Folks, we are talking about mechanical devices here. This is not some precision measurements of electronics. Heck even there I see variations. You guys are honestly debating one or two dB here and there???

As I said before, the most likely outcome of these measurements will be the speakers to avoid. They will show large deviation from what is considered "good." We are spoiled so far measuring speakers that are designed to measure well so far so differences are small. But this is no ticket to think that we have to have ultra accuracy to know what to do with the measurements.

As I have said before, other measurements have potential errors in them as well. Anechoic measurements is the gold standard relative to in-room measurements. But they are only an approximation to true, free-field response of a speaker. Heck, we don't even know if our microphones match to the degree you all are fighting over.

I reported that based on my measurements, this speaker has very flat on-axis response. That is all we need to know. Not, "oh wait, why is there a 1 dB dip at 200 Hz relative to this other person's measurements."

The list of speakers to measure has grown to nearly 25 now. I can't keep chasing these little differences when they have no value at all in overall assessment of a speaker. Please learn to allow variances here.
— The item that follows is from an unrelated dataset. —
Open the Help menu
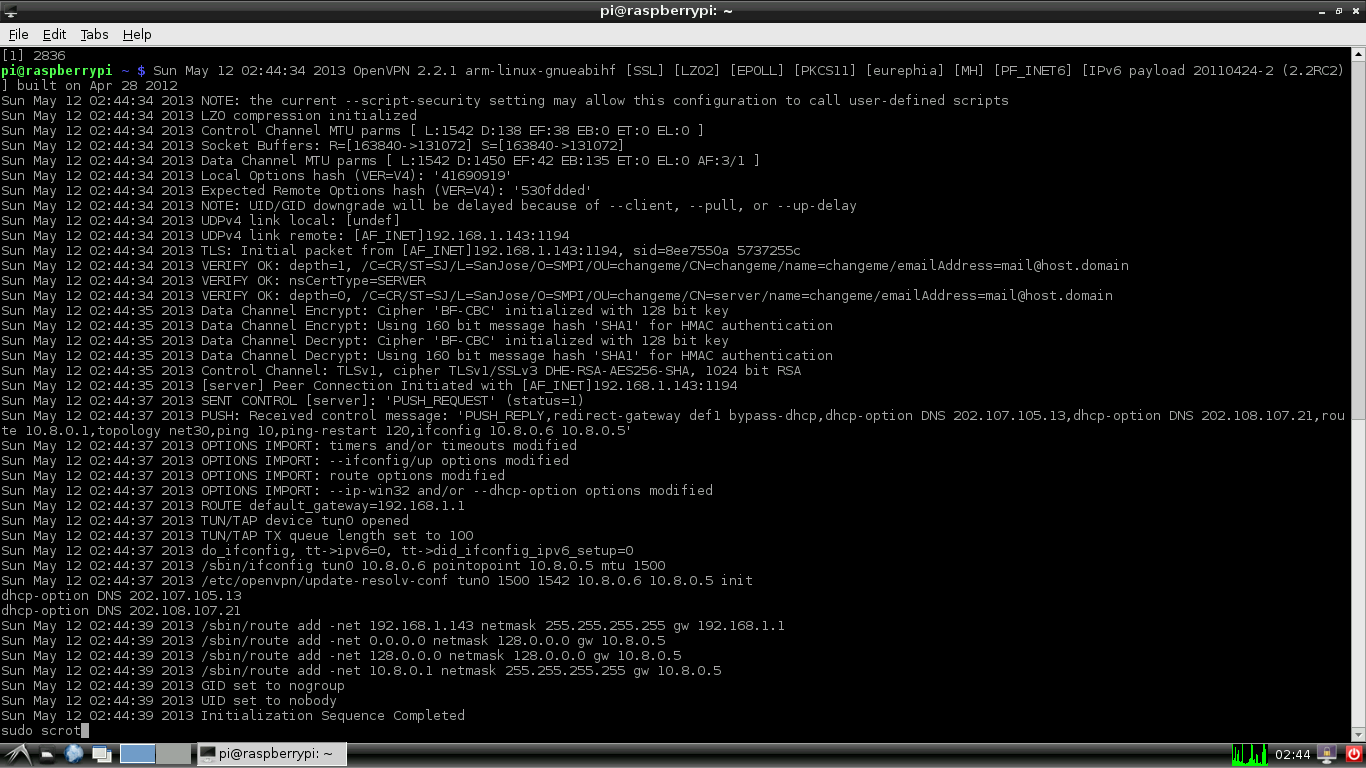137,34
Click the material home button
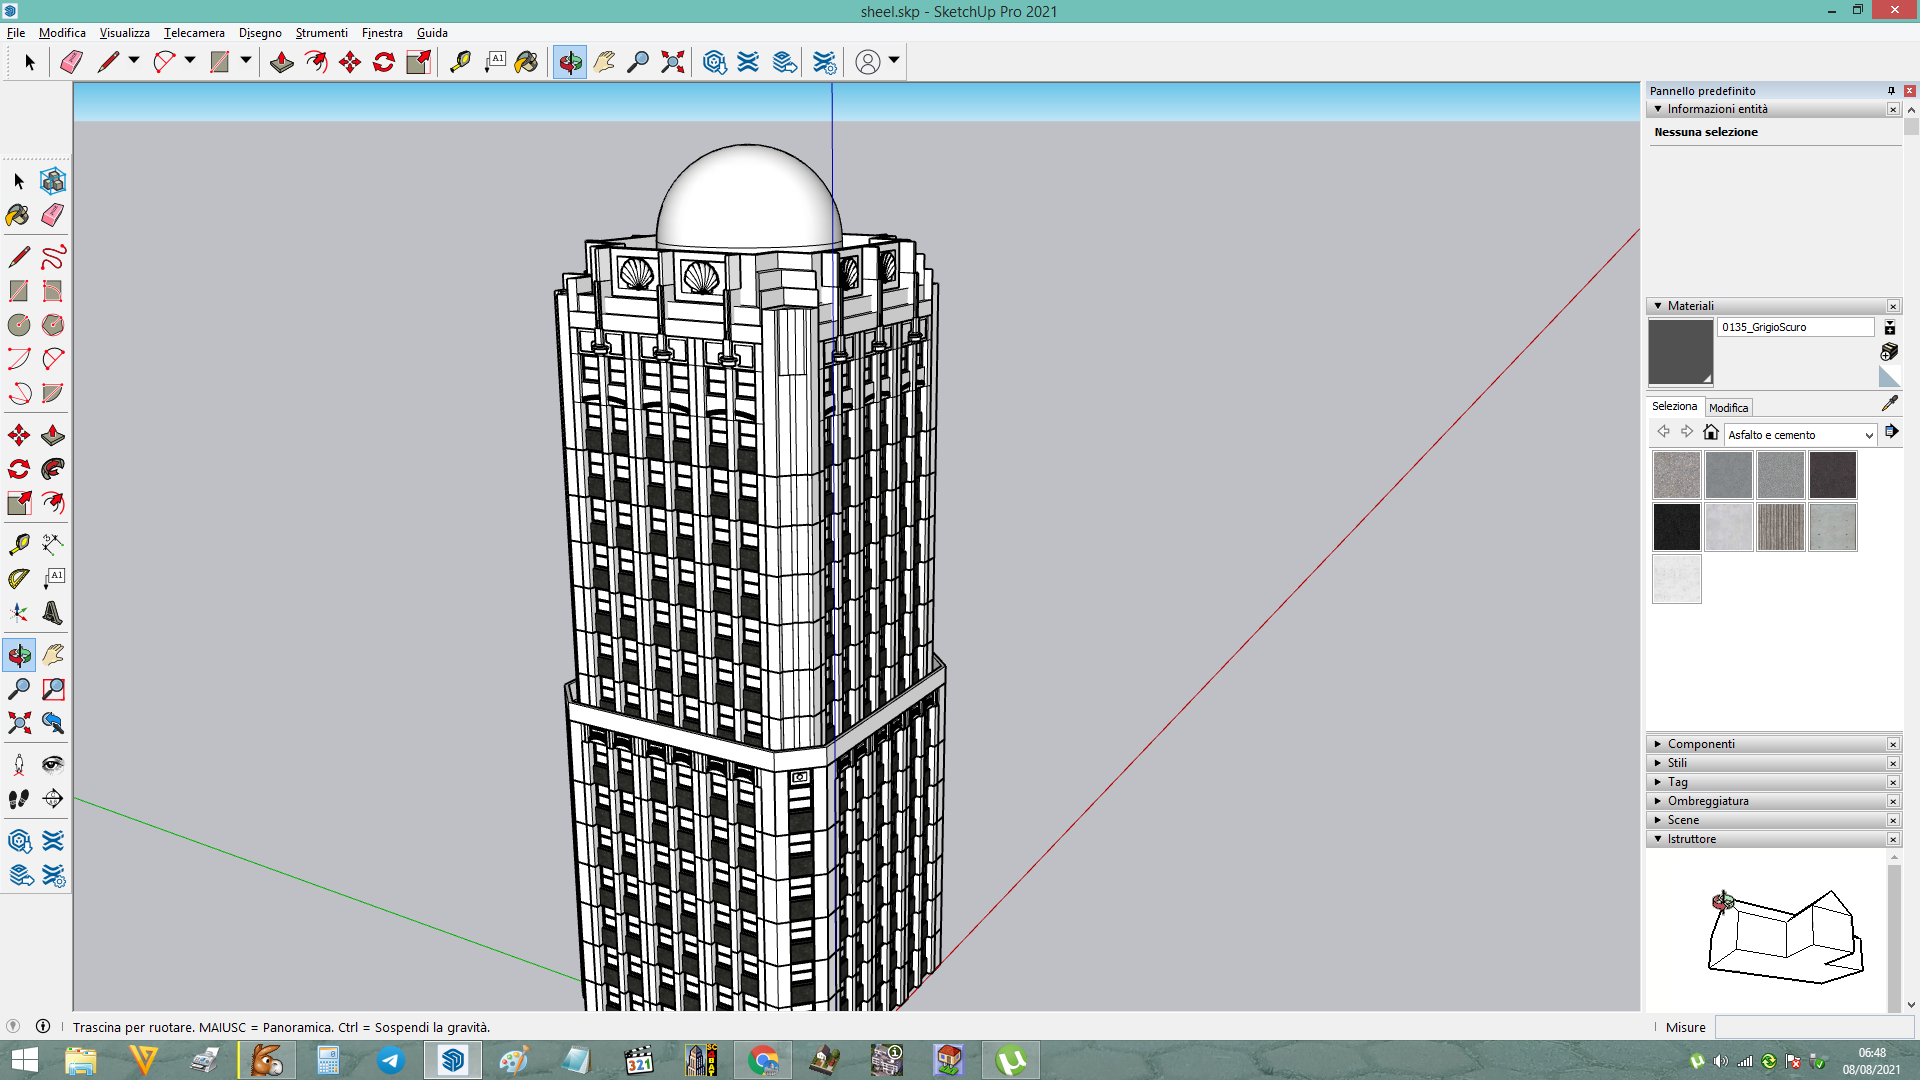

I don’t think unavoidable random error in the measurements is a good reason to ignore potential avoidable systematic errors, or settle with lower precision of measurements. In fact, it’s a good reason to identify and minimise systematic errors as much as possible, and maximise precision, so the final total error in the measurements is not unduly increased even more than the random error. That’s all people are suggesting – to identify whether suspected systematic errors like the SPL and mic placement you’re using do in fact affect the measurements (and rectify these if they do), and to run your measurements at the highest precision you can (by e.g. continuing with 20 data points per octave, which Sean Olive’s preference formula was developed for, as well as reprocessing previous measurements at this resolution).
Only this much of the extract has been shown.